Factory trained, Local, and Affordable, with 5+ years of experience testing new residential buildings and additions.

Serving Grays Harbor and the greater Vancouver WA area.

About the Test image
Testing the building envelope is the latest effort in a decades long push to successfully insulate the exterior envelope of our homes.

Long ago, we didn't insulate the wall cavity, so moisture, which entered the exterior wall sandwich, did little; it drained out, the residue evaporated and the buildings survived.

Then we stuffed the walls full of fiberglass; the result was that water and water vapor became trapped, condensing from vapor or entering as wind-blown rain.

Builders who have been around for the various engineering attempts to mitigate this intrusion know that nothing has worked well.  Always, the water/vapor enters and damage/mold/mildew occurs.

Now we know that the interior envelope needs to be leak proof, to insure that hot, humid interior air does not leak into the wall/ceiling/floor sandwich, where it can condense (during the winter) and cause damage.

To monitor this, Washington (and all other areas which have cold months) requires a builder to prove the building envelope is 'reasonably' air tight.

For this, we use a calibrated fan, coupled with a portable, specialized computer; we depressurize the house, and calculate the rate of air-changes per hour of the interior.*  The envelope has to demonstrate air-tight performance.**

*(ACH@-50PA)
**(4 Air Changes per Hour at 50 Pascals pressure differential is the maximum allowed leakage - though on your energy budget sheet, you may have specified a more strict requirement, please check your score requirement before scheduling your test.)

Plumbing P-traps should be full, or the building will pull in sewer gas during the depressurization test.

Any Large perforations in the drywall such as drains and electrical panel should be foamed around.

Exterior doors should have their hardware installed and properly seal shut with weather stripping.

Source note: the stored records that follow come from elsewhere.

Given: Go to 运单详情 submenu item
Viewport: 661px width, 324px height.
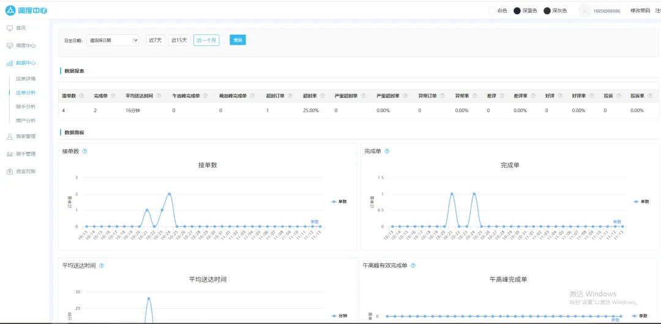Looking at the screenshot, I should (26, 79).
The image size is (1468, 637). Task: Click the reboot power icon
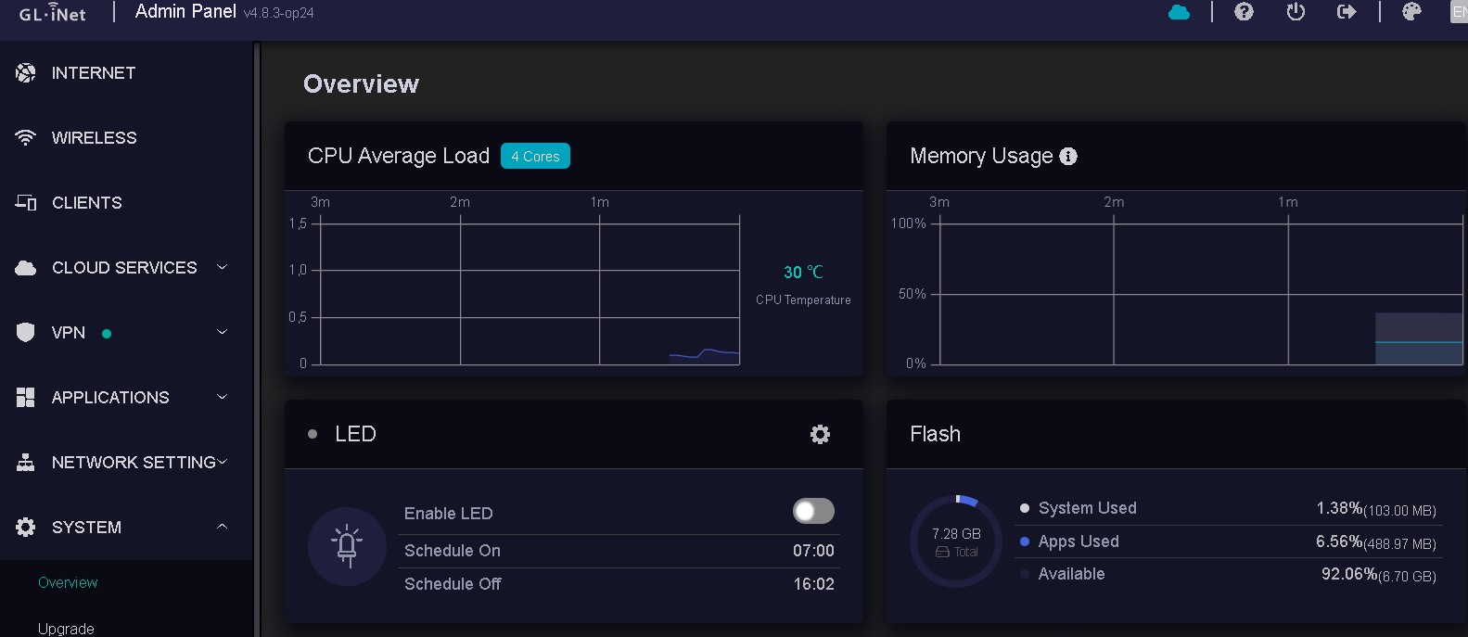1296,12
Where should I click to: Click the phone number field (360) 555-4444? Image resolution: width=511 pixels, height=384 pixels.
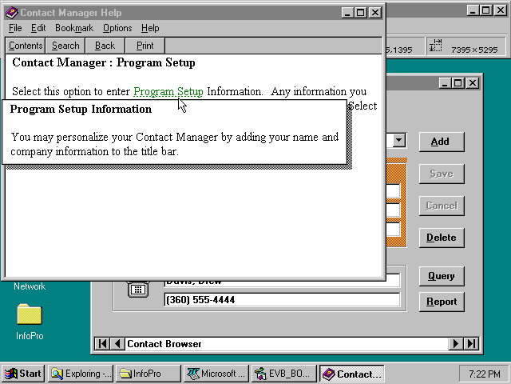281,300
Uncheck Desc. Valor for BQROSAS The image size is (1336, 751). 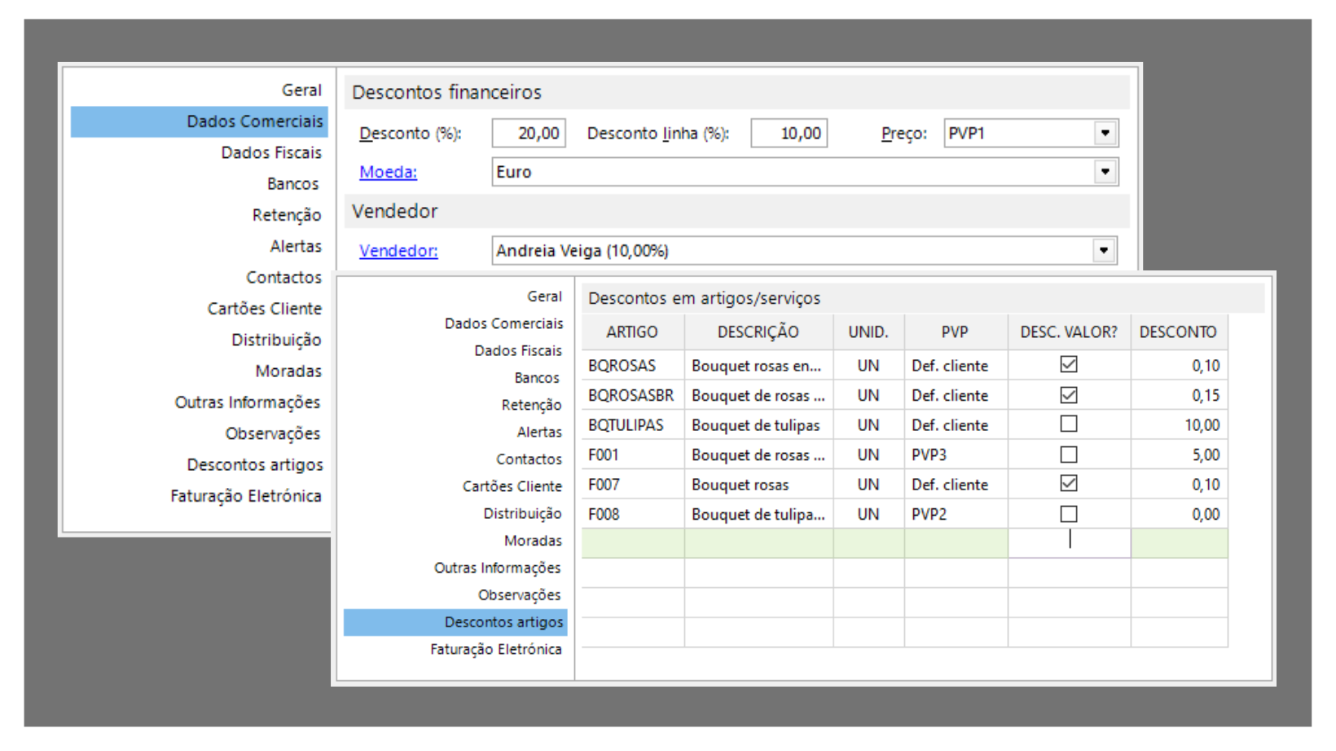coord(1069,365)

Any access hatch to the crawlspace or attic should have a foam or rubber gasket seal.

Problem areas beyond these are usually things like can-lights not being foamed or caulked around, the baseboard trim not having caulk underneath it where the drywall meets the floor, and sometimes microwave vents don't have a good enough seal around them.

The baseboards being caulked is the big one that solves the most cases of people having trouble getting a passing score - by the time a building is ready to be tested, it's too late to go back and caulk the drywall to the plate (many people forget or neglect to do so), and since the attic is ventilated to the atmosphere, that provides a large channel for air to get in through the walls, flowing in from around outlets, under the baseboards, and through any other perforation in the drywall. This is often the source of bad scores because all of those small openings stack up into a large Total Leakage Area.

In many cases, since the baseboards are usually already installed at test time, it is recommended to buy a few tubes of clear acrylic caulk (the cheap stuff is fine), and caulk the top and bottom of all baseboards. It always makes a big difference.